--- Start of Exercise inputs ---

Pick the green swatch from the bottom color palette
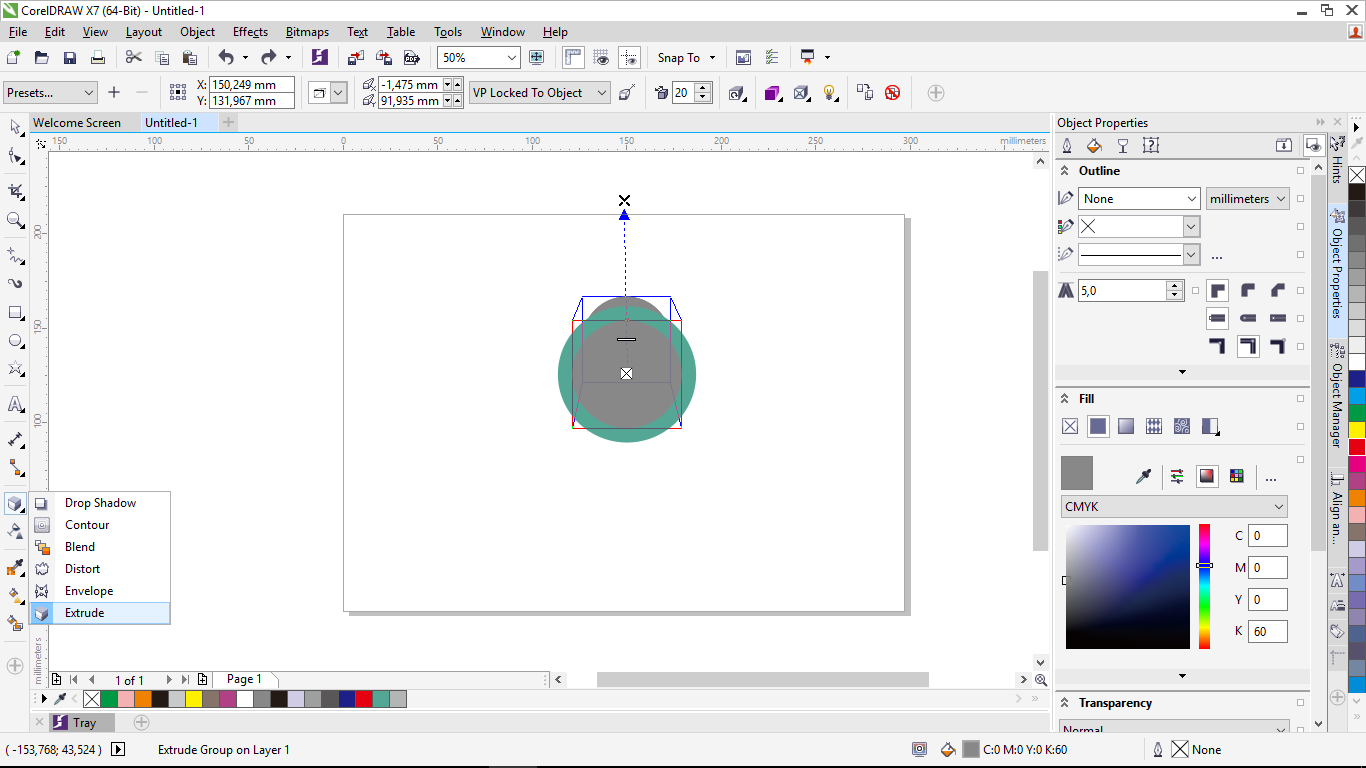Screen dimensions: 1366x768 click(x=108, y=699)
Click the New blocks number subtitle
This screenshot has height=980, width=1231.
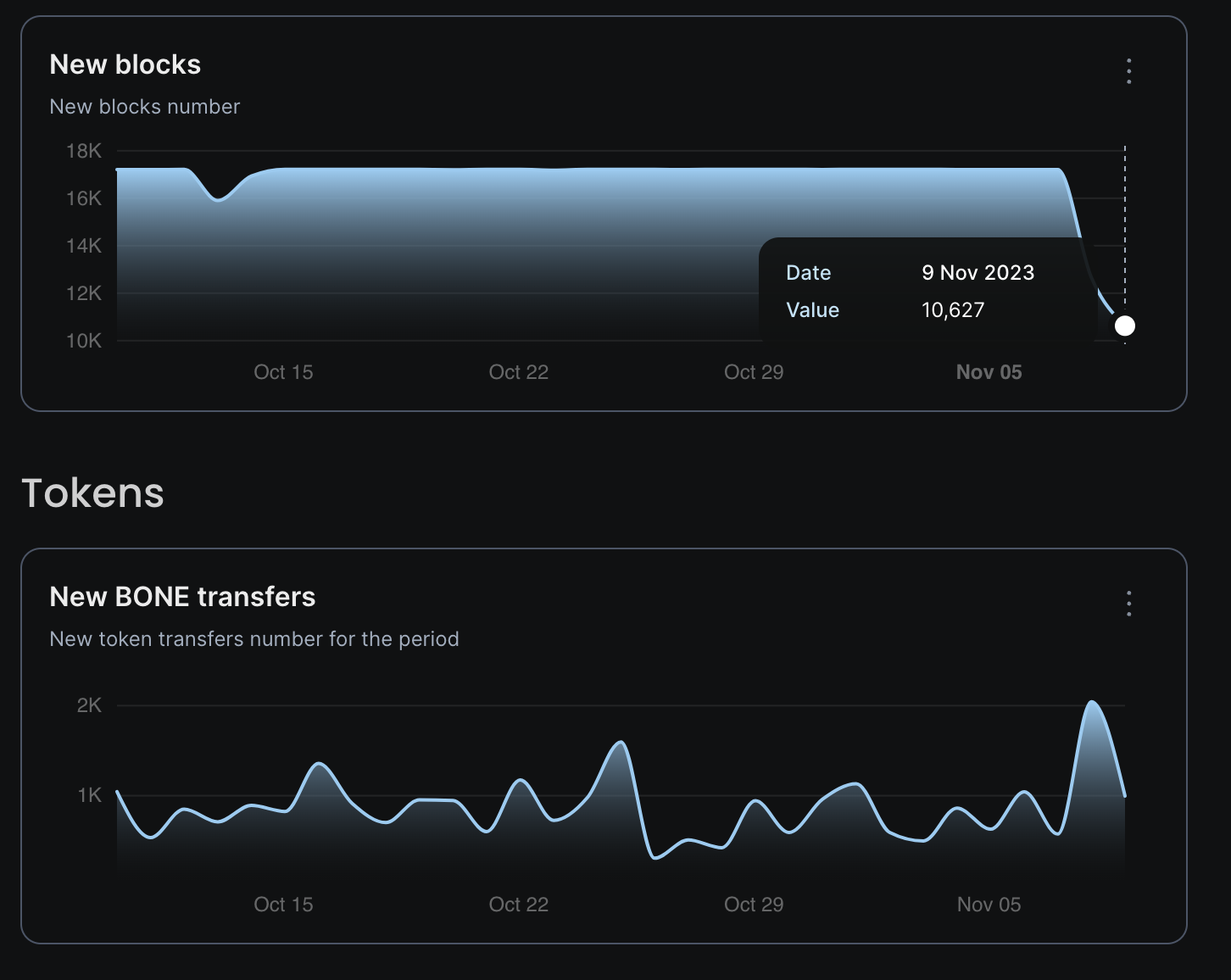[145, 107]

--- End of Exercise inputs ---

Task brief. Revise the records above, changing "swatch" to "square" and leaving everything else as it is. Omit the pictures from your answer.

The answer.
Pick the green square from the bottom color palette
Screen dimensions: 1366x768 click(x=108, y=699)
Click the New blocks number subtitle
This screenshot has height=980, width=1231.
[145, 107]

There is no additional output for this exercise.